DLR-RM / stable-baselines3

PyTorch version of Stable Baselines, reliable implementations of reinforcement learning algorithms.
https://stable-baselines3.readthedocs.io
MIT License
8.97k stars 1.68k forks source link

[Bug] Unbounded action spaces #897

Closed vadim0x60 closed 2 years ago

vadim0x60 commented 2 years ago

Bug, feature, reasonable design choice - underline your opinion

The RL algorithms implemented in stable-baselines3 do not support unbounded action spaces, i.e.
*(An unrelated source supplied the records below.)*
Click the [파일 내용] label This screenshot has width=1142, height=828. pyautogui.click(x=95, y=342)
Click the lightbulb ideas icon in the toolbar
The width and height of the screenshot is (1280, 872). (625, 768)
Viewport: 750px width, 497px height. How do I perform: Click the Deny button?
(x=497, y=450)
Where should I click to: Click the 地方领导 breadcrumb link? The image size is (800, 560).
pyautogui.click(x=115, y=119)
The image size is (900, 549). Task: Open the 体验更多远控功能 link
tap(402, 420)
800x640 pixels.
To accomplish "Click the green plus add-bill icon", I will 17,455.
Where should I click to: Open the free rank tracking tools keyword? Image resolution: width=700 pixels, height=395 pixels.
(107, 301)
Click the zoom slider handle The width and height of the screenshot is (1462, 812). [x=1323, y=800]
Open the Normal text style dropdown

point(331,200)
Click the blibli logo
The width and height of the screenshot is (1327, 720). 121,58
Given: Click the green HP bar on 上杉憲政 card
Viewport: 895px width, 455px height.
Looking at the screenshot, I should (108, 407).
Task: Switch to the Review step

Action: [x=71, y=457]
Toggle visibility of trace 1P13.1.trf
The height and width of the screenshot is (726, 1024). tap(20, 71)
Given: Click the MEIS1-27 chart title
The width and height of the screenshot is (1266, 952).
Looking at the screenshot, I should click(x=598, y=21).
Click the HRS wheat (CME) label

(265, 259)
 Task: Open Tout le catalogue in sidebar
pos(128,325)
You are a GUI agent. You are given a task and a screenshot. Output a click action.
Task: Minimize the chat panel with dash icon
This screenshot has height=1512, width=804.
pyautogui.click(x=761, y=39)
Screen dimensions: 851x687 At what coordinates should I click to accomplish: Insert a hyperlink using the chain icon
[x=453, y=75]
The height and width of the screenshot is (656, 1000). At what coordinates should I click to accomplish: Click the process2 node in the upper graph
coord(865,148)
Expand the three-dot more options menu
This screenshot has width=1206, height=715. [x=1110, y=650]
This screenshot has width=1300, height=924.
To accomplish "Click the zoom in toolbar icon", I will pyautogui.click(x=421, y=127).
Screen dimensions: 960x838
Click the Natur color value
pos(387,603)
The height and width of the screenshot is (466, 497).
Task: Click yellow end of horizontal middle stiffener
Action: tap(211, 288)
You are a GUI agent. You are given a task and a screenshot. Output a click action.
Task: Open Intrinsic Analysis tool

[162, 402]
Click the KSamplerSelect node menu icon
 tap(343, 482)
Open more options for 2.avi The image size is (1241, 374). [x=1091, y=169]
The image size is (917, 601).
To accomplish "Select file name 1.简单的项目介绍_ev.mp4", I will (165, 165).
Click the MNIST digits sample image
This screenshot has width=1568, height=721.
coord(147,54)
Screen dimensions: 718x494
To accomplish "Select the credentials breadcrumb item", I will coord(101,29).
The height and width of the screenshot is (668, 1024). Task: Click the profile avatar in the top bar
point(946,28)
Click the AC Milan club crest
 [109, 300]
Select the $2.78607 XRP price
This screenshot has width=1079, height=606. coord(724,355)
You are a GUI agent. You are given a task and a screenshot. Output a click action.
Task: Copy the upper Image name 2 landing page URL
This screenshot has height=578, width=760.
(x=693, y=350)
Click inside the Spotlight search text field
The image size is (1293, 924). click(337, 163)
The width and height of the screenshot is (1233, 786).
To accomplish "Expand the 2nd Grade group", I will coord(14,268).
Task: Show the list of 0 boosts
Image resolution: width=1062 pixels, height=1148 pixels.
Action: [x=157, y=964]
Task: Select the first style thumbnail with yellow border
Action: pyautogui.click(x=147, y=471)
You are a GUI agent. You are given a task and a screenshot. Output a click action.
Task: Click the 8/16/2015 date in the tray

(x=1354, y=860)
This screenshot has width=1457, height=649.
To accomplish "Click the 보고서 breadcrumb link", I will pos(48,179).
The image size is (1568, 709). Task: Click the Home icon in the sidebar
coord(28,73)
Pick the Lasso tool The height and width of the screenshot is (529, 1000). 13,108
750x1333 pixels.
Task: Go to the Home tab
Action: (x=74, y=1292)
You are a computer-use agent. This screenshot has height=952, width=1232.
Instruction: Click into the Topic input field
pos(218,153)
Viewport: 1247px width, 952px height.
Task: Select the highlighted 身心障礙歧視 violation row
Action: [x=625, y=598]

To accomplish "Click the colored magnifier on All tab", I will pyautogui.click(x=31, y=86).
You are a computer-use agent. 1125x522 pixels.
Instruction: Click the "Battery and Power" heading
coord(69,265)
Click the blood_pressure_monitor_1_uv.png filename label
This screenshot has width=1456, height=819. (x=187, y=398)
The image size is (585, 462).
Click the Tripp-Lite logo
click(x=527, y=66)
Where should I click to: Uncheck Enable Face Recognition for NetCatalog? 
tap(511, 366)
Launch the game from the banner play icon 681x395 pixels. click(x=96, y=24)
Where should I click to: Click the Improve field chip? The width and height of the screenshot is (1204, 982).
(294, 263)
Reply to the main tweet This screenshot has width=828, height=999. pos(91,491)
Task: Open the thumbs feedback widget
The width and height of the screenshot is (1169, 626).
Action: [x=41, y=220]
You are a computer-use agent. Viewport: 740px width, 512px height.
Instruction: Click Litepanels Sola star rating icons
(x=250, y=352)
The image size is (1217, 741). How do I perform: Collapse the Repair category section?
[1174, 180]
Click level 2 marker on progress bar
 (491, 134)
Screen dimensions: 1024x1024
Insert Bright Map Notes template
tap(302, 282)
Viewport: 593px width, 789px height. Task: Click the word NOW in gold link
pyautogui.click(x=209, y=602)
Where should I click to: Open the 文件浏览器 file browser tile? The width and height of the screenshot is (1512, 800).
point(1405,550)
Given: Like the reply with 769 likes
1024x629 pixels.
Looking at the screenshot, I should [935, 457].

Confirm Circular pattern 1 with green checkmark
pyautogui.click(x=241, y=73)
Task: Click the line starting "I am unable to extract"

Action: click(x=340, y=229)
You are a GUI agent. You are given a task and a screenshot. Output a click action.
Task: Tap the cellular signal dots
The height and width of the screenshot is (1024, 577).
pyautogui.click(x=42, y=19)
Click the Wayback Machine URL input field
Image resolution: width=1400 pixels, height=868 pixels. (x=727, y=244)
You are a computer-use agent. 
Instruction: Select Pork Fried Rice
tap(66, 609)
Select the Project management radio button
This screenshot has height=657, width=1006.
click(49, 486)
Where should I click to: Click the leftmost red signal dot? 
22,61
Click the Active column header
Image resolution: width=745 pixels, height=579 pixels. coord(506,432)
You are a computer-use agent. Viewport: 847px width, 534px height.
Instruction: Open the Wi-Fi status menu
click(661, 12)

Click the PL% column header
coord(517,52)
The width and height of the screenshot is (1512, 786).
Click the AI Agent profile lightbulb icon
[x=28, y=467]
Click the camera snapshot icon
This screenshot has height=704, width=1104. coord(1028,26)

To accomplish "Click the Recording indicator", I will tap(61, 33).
gym.spaces.Box(shape=some_shape, low=-np.inf, high=np.inf)

🐛 Definitely a Bug

When someone attempts using stable-baselines on an environment with an unbounded action space, the failure happens silently. There is no error of any kind as the "learning" goes on for however many timesteps you have specified, the only problem is that all tensors in the resulting neural networks become float('nan') tensors. I also have not found it mentioned explicitly anywhere in the documentation, so the user has no way to learn that they are using an unsupported environment until many steps into the training and even then it takes some debugging to figure out what was the reason.

To Reproduce

import numpy as np
from stable_baselines3 import TD3
from stable_baselines3.common.monitor import Monitor
import gym

class MirrorEnv(gym.Env):
  def __init__(self):
        self.observation_space = gym.spaces.Box(shape=some_shape, 
                                                low=-np.inf, high=np.inf, 
                                                dtype=np.float32)
        self.action_space = gym.spaces.Box(shape=some_shape, 
                                               low=-np.inf, high=np.inf,
                                               dtype=np.float32)

  def reset(self):
     return self.observation_space.sample()

  def step(self, a):
     obs = a
     r = np.mean(a)
     return obs, r, False, None

env = MirrorEnv()
env = Monitor(env)

model = TD3('MlpPolicy', env, verbose=1)
model.learn(total_timesteps=25000)
---------------------------------
| rollout/           |          |
|    ep_len_mean     | 1e+03    |
|    ep_rew_mean     | nan      |
| time/              |          |
|    episodes        | 4        |
|    fps             | 0        |
|    time_elapsed    | 4411     |
|    total_timesteps | 4000     |
| train/             |          |
|    actor_loss      | nan      |
|    critic_loss     | nan      |
|    learning_rate   | 0.001    |
|    n_updates       | 3000     |
---------------------------------

Expected behavior

Either:

---------------------------------
| rollout/           |          |
|    ep_len_mean     | 1e+03    |
|    ep_rew_mean     | 42       |
| time/              |          |
|    episodes        | 4        |
|    fps             | 0        |
|    time_elapsed    | 4411     |
|    total_timesteps | 4000     |
| train/             |          |
|    actor_loss      | 42       |
|    critic_loss     | 42       |
|    learning_rate   | 0.001    |
|    n_updates       | 3000     |
---------------------------------

(42 is used to represent 'some number' without loss of generality)

Or:

ValueError("Unsupported action space: make sure your Box space has a finite lower and upper bound")

 System Info

OS: Linux-4.15.0-176-generic-x86_64-with-glibc2.27 #185-Ubuntu SMP Tue Mar 29 17:40:04 UTC 2022
Python: 3.9.12
Stable-Baselines3: 1.5.0
PyTorch: 1.11.0+cu102
GPU Enabled: True
Numpy: 1.22.3
Gym: 0.21.0

Additional context

This hints, of course, at a much bigger issue in the field of Reinforcement Learning that there is implicit knowledge like "unbounded action spaces are technically allowed by gym, but they aren't a thing in modern RL methods" that exists in everyone's heads, but not in the documentation of our tools.

Checklist

araffin commented 2 years ago

Hello, I would say that infinity does not exist in the real world, so in practice, you will always have a lower and upper bound (be it large) that you should be able to specify. Anyway, as mentioned in our documentation (see tips and tricks section), we do not recommend un-normalized action spaces (the env checker will warn you about that).

ValueError("Unsupported action space: make sure your Box space has a finite lower and upper bound")

I do agree, we would appreciate a PR that solves this issue and updates the env checker that currently only outputs a warning.

Miffyli commented 2 years ago

I wonder if the SB3 core code should raise an exception for this situation, as env checker is not explicitly required to run agents. If indeed setting inf in Box space results in nans/invalid values, it should be safe-guarded with an informative exception, in my opinion.